Poseidon is one of many experts attending the Solar and Wind Show 2019 in Cairo last week. The show is the region’s leading renewable energy conference and exhibition for policy-makers, utilities, local industry tycoons, and international technology experts to meet and discuss the most notable trends and important issues in the sector.
“Egypt now moved from a fixed feed-in tariff model to a more auctions and tenders’ model in the sector. I think it is very positive, the feed-in tariff in general has been useful in many markets, when renewable projects were seen as riskier. Now this is not definitely the case in Egypt, so moving toward more competitive mechanisms- auctions and tenders- makes prices go down, as Egypt has opportunities for developers to get involved in the market,” Poseidon added.
Bloomberg conducts a project annually in order to assess investment environments for renewable energy, looking at what the available opportunities across different markets. Egypt’s overall score went up this year. Poseidon sees the reasons behind this improvement are the electricity market reforms, ongoing legislation, and the moves toward electricity subsidy.
“Egypt is in position, where it could try to be a regional energy hub, in terms of renewable resources; the country has some of the best wind and solar resources globally, the challenge for Egypt will be to compete with other regional markets that have the same ambition,” Poseidon said.
“In the regional race, Egypt has such a dynamic growth according to forecasts. With the growing global power demand, Egypt has advantages in term of its resources and infrastructure, and it could act as a regional hub. The amount of capacity needed will have to be significant, because Egypt itself will need so much more power going forward and in order to export power as well, therefore massive capacity addition will be necessary,” Poseidon added.
Furthermore, Poseidon highlighted that there is no “prefect formula” which could be adopted by countries in the renewable energy sector, because every electricity market is different. However, flexibility and adaptability to implement policies which respond to market conditions is probably the most important factor.
Gurmeet Kaur, a board member of the Middle East Solar Industry Association (MESIA), sees that the future of the energy sector for MENA countries including Egypt carries some challenges, one of them is that at night the supply of sunrays stops, so they need to find storage options to make it available 24/7.

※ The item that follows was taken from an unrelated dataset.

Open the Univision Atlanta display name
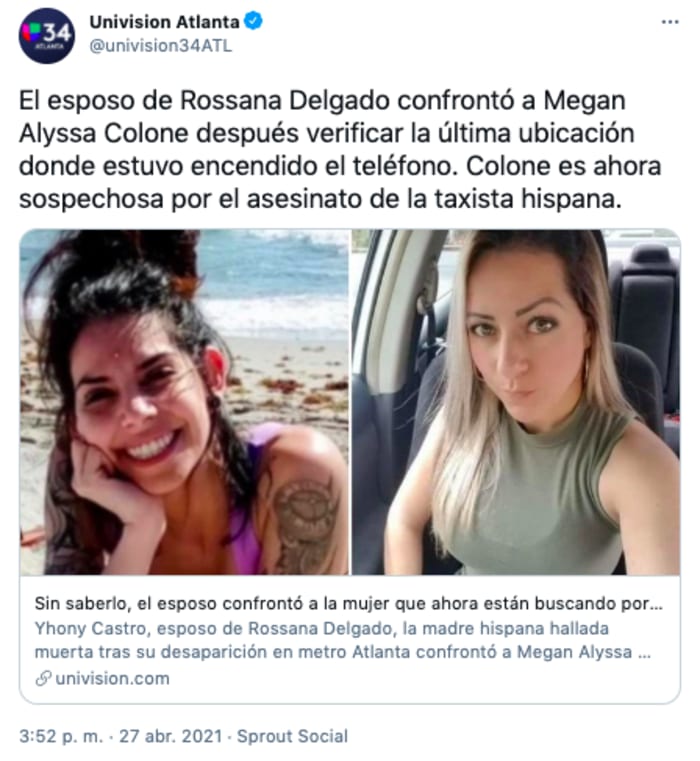Viewport: 700px width, 761px height. click(165, 22)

“Having a clear regulatory framework is very important, to put clear rules about how the solar projects are going to be tendered. They also should not forget to focus on encouraging smaller solar projects such as rooftop projects, because it is easier to produce the power and consume it at the same place,” she added.
Kaur pointed out that removal of electricity subsidies in regional countries will make consumers turn to renewable energy, because it is cheaper over time. “Our mission in MESIA is to promote solar energy solutions. We collaborate with the governments, including the Egyptian government, which is remarkable in what it has done in terms of developing the market and having a supportive environment for investment in the sector.”

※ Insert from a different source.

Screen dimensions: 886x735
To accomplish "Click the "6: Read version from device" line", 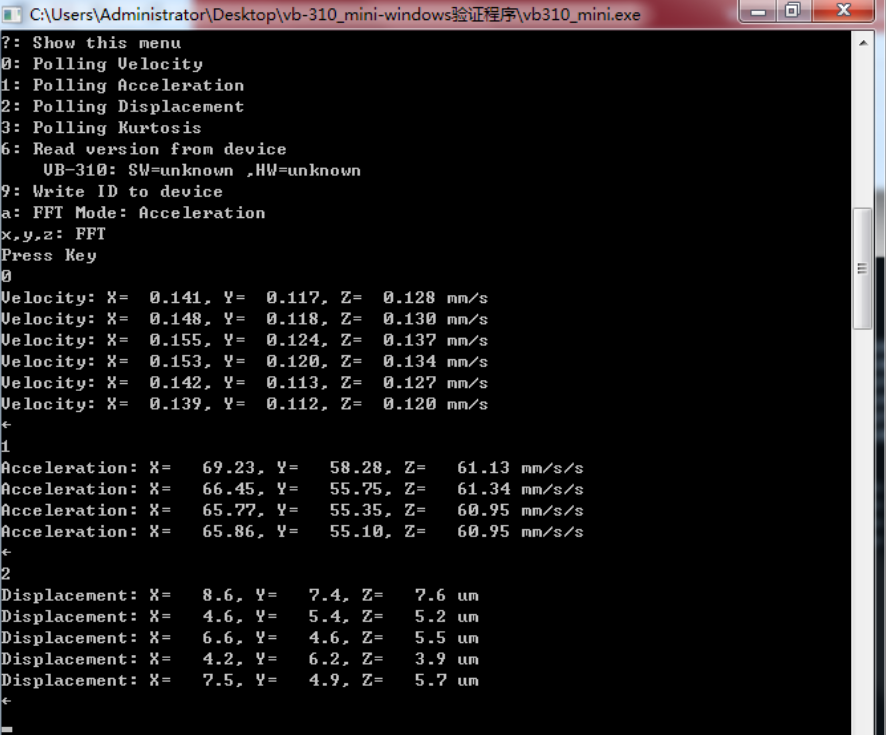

According to Kaur, there are always improvements which could be done. In Egypt, she believes that permits and licences could be finished in less time, and more information could be made available to developers.
Additionally, she stated that the Middle East will have a mix between renewable energy and fossil fuels in the future. However, renewable energy will play a larger part in that mix, driven by the clear targets of the region’s governments.
Andrea Di Gregorio, the director at the Energy Efficiency and Renewables Office Municipality of Ras Al Khaimah, the UAE, thinks there is a massive opportunity for renewable energy in the MENA region, because of many factors. One is the availability of space for solar plants, another factor is solar intensity, so the possibility exists to benefit from a higher intensity solar power.
“This is leading to prices that are most competitive in the world, so I expect solar energy to take the lead in the future development, yet the question is whether the region’s countries will be able to completely rely on solar energy on the long term.” he said.
Gregorio believes that the future of energy sector in the region will witness increasing energy efficiency, since most MENA markets have committed to the UN Framework Convention on Climate Change, and are increasing the adoption of renewable energy, which will drive reduction of prices, therefore the prospect is very positive. “I think the Middle East will be a driver in global change,” he added.